Cleaning up landmark ’80s releases is probably an irresistible temptation for rock producers. They complained about the glossy, treble-heavy production on all those records at the time, and they’re still complaining now. But you’ll never see them balk at the songwriting. Strip new wave favorites down to their component parts — their beats, their baselines, their melodies — and the sturdiness of the composition becomes apparent. Should you need more convincing, allow me to direct you to the work of local band Dirty City, a three-man outfit that boils the fat off the bones of world-famous hit songs, and presents them in unvarnished arrangements: drums, bass, voice, a touch of guitar, occasional electric violin. The three Dirties have applied this treatment to songs by The Cure, The Psychedelic Furs, The Clash, and other groups associated with the early MTV era, banishing the studio sparkle and concentrating instead on the groove. They’ve made the rounds of local clubs and drinking houses, including 902 Brewing, The Brightside, The Archer, and Finnegan’s in Hoboken: places where you don’t get asked back if you don’t know how to please a crowd. They get asked back. (Corgi Spirits @ The Jersey City Distillery, 1 Distillery Dr., 7 p.m.; free; visit www.corgispirits.com.)

» EXTRACTED MATERIAL:
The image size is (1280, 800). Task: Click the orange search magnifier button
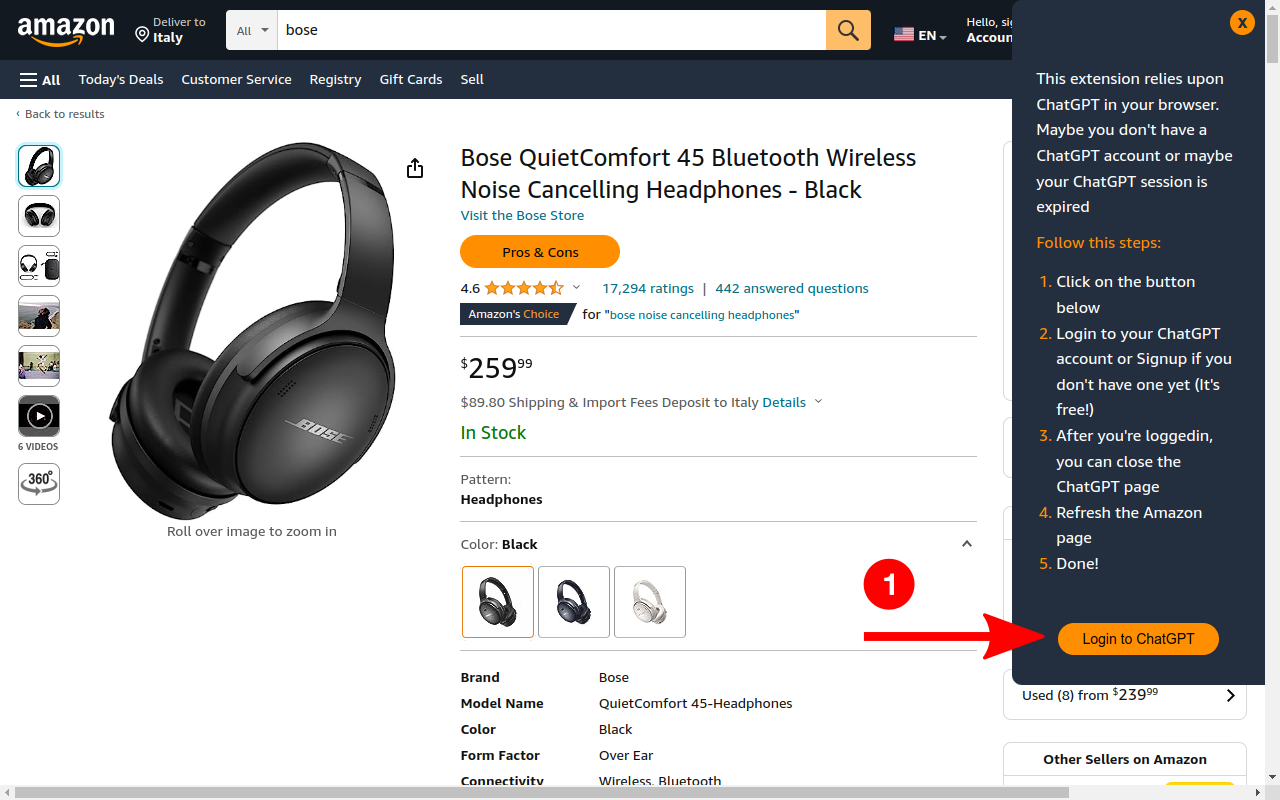(848, 30)
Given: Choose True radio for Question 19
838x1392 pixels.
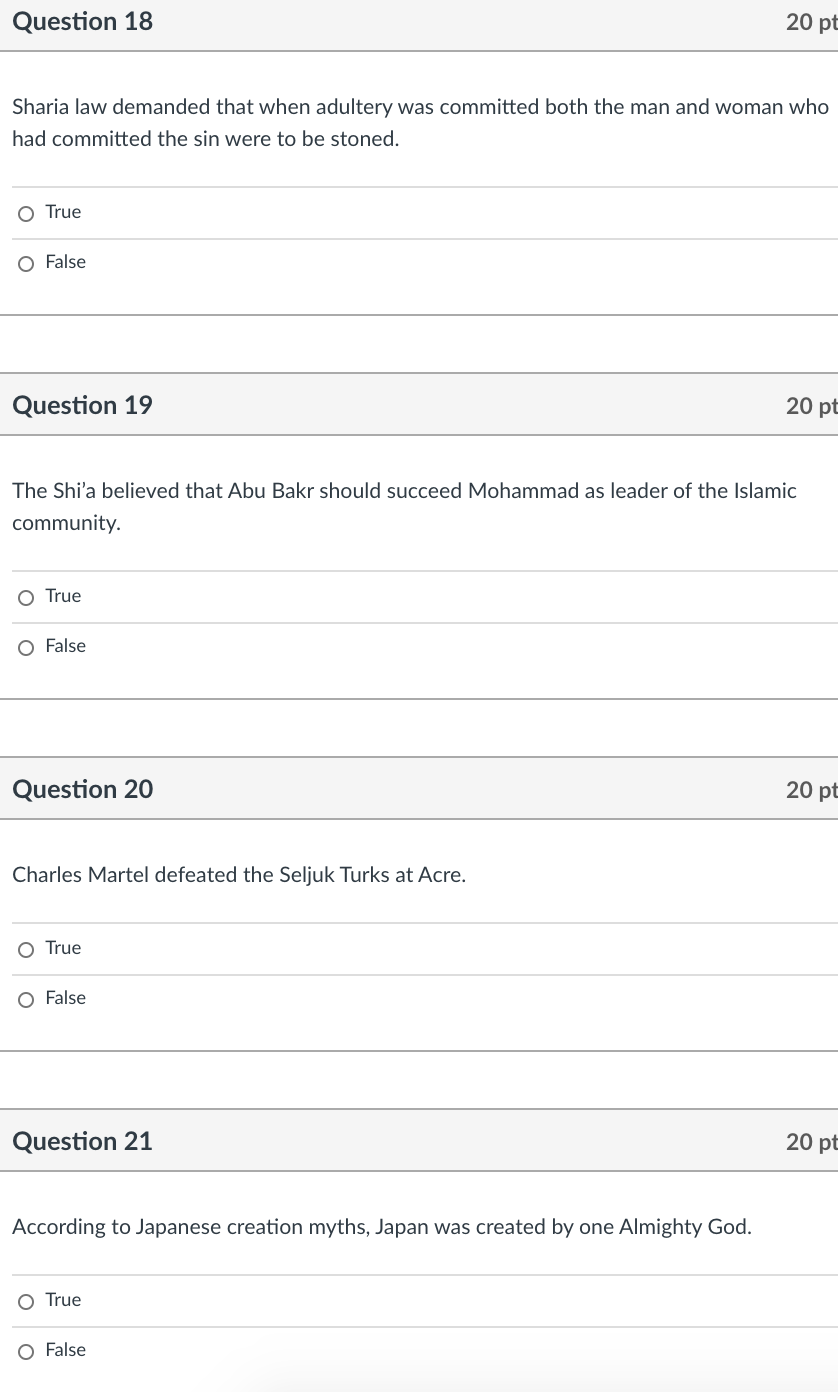Looking at the screenshot, I should tap(26, 597).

» ACTIONS TO TAKE:
[A] How many members does the band in the Dirty City write-up have?
[B] Using the reason given in the Dirty City write-up, explain why the remark that the band gets asked back to local clubs counts in its favor.

» ANSWERS FOR THE EXERCISE:
[A] Three; Dirty City is a three-man outfit.

[B] The write-up says that places like 902 Brewing, The Brightside, The Archer, and Finnegan's in Hoboken don't ask a band back if it doesn't know how to please a crowd. Because Dirty City does get asked back, that shows the band can please a crowd.